** START RECORDS FOR THIS EXERCISE **
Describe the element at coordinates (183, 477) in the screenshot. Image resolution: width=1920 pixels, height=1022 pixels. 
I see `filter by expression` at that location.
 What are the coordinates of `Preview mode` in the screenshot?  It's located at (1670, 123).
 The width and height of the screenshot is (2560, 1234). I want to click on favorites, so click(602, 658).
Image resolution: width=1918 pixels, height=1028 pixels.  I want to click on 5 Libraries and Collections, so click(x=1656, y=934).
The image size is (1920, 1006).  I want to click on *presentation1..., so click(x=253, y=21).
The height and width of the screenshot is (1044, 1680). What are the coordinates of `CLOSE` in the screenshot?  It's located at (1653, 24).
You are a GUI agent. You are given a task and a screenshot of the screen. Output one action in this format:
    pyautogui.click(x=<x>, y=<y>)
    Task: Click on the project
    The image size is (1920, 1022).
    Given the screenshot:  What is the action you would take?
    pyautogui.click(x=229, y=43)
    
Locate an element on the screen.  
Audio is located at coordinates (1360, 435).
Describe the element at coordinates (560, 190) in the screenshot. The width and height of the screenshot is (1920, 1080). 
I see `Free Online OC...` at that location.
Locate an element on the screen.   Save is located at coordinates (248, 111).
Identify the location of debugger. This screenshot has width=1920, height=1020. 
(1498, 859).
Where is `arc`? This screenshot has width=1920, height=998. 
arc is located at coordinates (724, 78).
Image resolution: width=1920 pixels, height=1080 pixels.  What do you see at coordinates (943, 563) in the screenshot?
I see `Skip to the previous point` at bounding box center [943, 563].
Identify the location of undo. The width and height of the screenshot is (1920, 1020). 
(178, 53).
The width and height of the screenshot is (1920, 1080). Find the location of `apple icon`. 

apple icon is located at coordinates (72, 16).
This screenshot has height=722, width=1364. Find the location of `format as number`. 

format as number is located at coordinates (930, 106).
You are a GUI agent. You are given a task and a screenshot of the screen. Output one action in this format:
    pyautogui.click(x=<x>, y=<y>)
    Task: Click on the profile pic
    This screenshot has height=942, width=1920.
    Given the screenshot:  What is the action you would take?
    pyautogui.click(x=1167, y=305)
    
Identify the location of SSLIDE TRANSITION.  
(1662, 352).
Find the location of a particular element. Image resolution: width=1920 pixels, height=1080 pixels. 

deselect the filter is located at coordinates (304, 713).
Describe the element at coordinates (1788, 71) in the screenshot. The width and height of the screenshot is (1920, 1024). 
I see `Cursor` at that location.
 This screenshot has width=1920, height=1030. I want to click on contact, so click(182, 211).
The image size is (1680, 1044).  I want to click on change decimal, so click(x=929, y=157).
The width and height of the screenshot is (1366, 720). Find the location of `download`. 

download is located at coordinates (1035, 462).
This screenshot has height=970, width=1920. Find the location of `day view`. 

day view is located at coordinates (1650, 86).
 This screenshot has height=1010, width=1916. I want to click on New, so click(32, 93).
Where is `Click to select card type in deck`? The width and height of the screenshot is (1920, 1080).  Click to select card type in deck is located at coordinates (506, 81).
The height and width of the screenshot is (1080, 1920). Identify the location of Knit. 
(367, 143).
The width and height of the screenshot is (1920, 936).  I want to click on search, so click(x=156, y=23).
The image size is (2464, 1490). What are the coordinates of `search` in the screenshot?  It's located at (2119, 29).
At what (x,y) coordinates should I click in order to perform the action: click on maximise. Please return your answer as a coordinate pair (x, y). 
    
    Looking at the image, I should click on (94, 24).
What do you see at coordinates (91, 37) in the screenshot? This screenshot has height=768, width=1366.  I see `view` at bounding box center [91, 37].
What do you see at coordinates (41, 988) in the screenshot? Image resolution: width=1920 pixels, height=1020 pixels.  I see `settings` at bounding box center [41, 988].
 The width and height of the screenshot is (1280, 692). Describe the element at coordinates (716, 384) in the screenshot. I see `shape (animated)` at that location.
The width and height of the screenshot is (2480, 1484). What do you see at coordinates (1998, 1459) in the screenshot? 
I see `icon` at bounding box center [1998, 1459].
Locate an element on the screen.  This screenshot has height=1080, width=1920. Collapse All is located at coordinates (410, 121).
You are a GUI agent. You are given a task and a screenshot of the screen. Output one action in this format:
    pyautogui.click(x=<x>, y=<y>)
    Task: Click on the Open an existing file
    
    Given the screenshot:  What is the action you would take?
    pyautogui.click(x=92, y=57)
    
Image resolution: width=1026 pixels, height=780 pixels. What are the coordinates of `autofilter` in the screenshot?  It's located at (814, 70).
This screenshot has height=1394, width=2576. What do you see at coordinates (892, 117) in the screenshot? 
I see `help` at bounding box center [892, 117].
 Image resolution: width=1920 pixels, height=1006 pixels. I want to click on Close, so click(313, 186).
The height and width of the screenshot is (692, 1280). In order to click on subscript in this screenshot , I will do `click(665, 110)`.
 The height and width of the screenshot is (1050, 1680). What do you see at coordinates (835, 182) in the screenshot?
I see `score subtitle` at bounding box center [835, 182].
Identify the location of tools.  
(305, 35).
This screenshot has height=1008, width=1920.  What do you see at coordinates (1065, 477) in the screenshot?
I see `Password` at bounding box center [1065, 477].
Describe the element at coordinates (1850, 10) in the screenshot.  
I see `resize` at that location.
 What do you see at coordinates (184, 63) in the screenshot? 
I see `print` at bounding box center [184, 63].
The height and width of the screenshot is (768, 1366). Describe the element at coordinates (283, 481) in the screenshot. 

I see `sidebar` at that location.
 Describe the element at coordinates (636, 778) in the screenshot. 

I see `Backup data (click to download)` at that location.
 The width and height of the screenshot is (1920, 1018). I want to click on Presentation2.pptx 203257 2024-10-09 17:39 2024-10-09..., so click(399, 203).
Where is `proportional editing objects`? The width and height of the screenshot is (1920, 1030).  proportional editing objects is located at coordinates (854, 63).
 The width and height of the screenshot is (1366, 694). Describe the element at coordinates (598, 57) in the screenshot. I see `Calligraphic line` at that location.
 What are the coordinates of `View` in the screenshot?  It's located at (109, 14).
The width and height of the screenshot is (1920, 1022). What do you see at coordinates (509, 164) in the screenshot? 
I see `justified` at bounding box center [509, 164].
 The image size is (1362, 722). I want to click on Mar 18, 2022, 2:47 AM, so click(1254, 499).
** END RECORDS FOR THIS EXERCISE **
Will you write out the data word for word, starting at the line that contains "Image resolution: width=1918" and ending at the line that contains "The height and width of the screenshot is (1044, 1680).", with both of those lines included?

Image resolution: width=1918 pixels, height=1028 pixels.  I want to click on 5 Libraries and Collections, so click(x=1656, y=934).
The image size is (1920, 1006).  I want to click on *presentation1..., so click(x=253, y=21).
The height and width of the screenshot is (1044, 1680). What are the coordinates of `CLOSE` in the screenshot?  It's located at (1653, 24).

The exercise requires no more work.